Leadership
- President of the Senate:: Cowboy Pink Williams (D)
- President Pro Tem of the Senate:: Ray Fine (D)
- Speaker of the House:: Bill Harkey (D)
- Composition:: Senate 39 5 House 102 19

= 25th Oklahoma Legislature =

The Twenty-fifth Oklahoma Legislature was a meeting of the legislative branch of the government of Oklahoma, composed of the Oklahoma Senate and the Oklahoma House of Representatives. The state legislature met in regular session at the Oklahoma State Capitol in Oklahoma City from January 4 to May 27, 1955, during the term of Governor Raymond D. Gary. Gary had just served as President pro tempore of the Oklahoma Senate during the previous session. He was replaced by Ray Fine, who took over as presiding officer of the Oklahoma Senate. Bill Harkey was elected Speaker of the Oklahoma House of Representatives and was the first speaker to serve two consecutive terms.

During the 1955 session, the state legislature approved a legislative referendum to end school segregation, in response to the 1954 Brown v. Topeka Board of Education. It was approved by voters in 1956 by a 3-1 margin.

==Dates of session==
- January 4 to May 27, 1955
Previous: 24th Legislature • Next: 26th Legislature

==Party composition==

===Senate===

| Affiliation | Party (Shading indicates majority caucus) |  | Total |
| Democratic | Republican |
|  | 39 | 5 | 44 |
| Voting share | 88.6% | 11.4% |  |  |

===House of Representatives===

| Affiliation | Party (Shading indicates majority caucus) |  | Total |
| Democratic | Republican |
|  | 102 | 19 | 121 |
| Voting share | 84.3% | 15.7% |  |  |

==Major legislation==
- Desegregation - House Joint Resolution 504 created a legislative referendum to end school segregation, in response to the 1954 Brown v. Topeka Board of Education. It was approved by voters in 1956 by a 3-1 margin.
_ _ _ _ _
Given instruction:
Translate this sentence from the article on the 25th Oklahoma Legislature into Spanish: "Bill Harkey was elected Speaker of the Oklahoma House of Representatives and was the first speaker to serve two consecutive terms."
_ _ _ _ _
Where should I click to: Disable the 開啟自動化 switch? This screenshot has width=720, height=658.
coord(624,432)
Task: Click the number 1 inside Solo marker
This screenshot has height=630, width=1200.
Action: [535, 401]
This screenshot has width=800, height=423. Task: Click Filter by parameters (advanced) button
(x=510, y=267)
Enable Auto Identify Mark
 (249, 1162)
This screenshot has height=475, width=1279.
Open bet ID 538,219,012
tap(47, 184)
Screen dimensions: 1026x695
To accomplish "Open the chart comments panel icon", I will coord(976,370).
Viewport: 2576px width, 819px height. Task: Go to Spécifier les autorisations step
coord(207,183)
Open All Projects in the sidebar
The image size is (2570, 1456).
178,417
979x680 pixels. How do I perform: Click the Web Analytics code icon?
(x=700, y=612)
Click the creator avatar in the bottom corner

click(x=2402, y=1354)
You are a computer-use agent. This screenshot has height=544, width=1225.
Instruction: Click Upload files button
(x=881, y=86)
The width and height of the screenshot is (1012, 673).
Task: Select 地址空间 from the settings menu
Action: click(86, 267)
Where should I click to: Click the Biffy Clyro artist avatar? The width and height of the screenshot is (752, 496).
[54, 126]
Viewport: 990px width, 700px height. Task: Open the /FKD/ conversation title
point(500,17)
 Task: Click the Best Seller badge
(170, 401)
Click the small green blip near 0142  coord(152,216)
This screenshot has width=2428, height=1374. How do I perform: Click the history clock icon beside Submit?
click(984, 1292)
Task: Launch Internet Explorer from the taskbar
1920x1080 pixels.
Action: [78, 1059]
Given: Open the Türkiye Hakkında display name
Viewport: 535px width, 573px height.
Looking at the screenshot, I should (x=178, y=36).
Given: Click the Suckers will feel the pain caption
_ _ _ _ _
Exercise result:
Bill Harkey fue elegido presidente de la Cámara de Representantes de Oklahoma y fue el primer presidente en ejercer dos mandatos consecutivos.